As well as a greatly increased writing output, I am also aiming to spend more time on handwork, have people over for meals more often, and even spend more time on housework and gardening.

I know, the best-laid plans of mice and men – don’t involve being eaten by cats, and yet…
Until next week (if the cats don’t get me),
Sinistra Inksteyne

November: A Sense of Autonomy

How did it get to be the end of November already??
The year is just flying past, and the Artist’s Way chapter 11 is already inviting me to take a look back over how far I’ve come.

Before the year’s end I want to read through all my posts again, but in the meantime, I’ve considered how much change has occurred since January. Looking back, it’s actually quite a lot, although it didn’t seem so at the time – rather like not noticing the rings forming on a tree trunk.

Tree rings

I have a blog. (But you knew that.)
I write regularly. It started as morning pages and irregular blog posts; now I post regularly and have a whole day each week set aside for writing.
I take myself seriously as a writer. It isn’t just a hobby I do in my spare time when I feel like it.

I feel less anxious and guilt-ridden about Getting Things Done – still something I struggle with, but I’m learning to lighten up, without becoming totally irresponsible.

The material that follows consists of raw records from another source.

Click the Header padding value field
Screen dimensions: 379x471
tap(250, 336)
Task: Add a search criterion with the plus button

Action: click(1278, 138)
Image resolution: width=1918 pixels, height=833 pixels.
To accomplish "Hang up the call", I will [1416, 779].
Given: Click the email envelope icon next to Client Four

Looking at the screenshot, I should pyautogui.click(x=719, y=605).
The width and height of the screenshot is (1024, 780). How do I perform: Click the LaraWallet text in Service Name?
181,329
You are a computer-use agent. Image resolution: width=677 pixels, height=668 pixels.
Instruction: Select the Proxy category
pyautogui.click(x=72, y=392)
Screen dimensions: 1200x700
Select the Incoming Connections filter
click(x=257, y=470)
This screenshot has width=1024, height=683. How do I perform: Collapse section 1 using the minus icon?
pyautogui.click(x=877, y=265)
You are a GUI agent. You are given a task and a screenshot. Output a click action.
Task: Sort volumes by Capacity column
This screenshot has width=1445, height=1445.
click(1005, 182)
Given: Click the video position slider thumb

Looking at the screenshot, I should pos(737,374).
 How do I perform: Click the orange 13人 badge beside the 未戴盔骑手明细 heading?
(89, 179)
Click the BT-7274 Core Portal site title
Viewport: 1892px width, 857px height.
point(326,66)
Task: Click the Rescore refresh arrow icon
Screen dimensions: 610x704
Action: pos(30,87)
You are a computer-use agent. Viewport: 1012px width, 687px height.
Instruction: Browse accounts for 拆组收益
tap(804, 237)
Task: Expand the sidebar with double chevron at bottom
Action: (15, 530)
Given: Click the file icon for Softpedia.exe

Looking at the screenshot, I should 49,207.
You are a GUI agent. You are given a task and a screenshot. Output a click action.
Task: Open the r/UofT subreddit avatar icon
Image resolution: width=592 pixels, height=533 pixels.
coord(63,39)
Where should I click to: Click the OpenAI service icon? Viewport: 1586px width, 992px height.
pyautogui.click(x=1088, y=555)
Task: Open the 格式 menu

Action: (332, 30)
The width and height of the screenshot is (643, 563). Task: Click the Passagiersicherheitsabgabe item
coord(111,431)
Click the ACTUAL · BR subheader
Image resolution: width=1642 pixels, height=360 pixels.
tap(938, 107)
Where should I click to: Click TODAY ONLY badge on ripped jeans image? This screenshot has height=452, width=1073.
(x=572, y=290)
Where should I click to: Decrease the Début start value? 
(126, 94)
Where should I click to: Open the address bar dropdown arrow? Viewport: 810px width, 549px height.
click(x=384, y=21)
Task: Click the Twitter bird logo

I am more generous with myself. Giving to others was a no-brainer, but with myself I played the “I bet I can carry on without that” game, instead of actually considering whether it was a good idea. For myself I had an automatic ‘no’. I was Scrooge.

Scrooge Head Maquette

I don’t mean to suggest that more is better and you should fulfil your every whim, but sometimes you lose more by going without than you gain. In the spirit of which, I had an enjoyable struggle with the AW exercises on self-nurture, over six months and during one week.

In the longer term, I plan to reward myself for finishing the current WIP draft with a new fountain pen (droooool). I also want to learn to crochet.

While I was off work sick, I managed to read nine Agatha Christie novels, three Ngaio Marshes, and two Patricia Wentworths. This was so relaxing and refreshing I had the brilliant idea of setting aside a day every now and again to do nothing at all but read. Perhaps once a month?

90124_reading_in_bed

My nurturing week includes classic things like a movie or an icecream, and simple things I enjoy like having a nice sit-down afternoon tea, or going to a charity shop to try on hats. I may also buy a magazine – no magazine in particular – and go through it for pictures to put in my scrapbook.

The Artist’s Way also challenges us to reconsider our understanding of God, particularly in the area of creativity. I have realized lately that I need to learn to trust God more and trust his dreams for me.
After all – look how far he’s brought me already.

Looking back down

Exercise 5 invites us to list the ways we will continue to change as we allow our creativity to grow and flourish. My very scientific projections suggest that I will become more relaxed, more joyful, more enthusiastic, more energetic, more generous – and more productive.

A little scrap of joy to end: sometime in the last month someone somewhere entered the words “blancmange pen” into their search engine – and they found me. My life has not been in vain.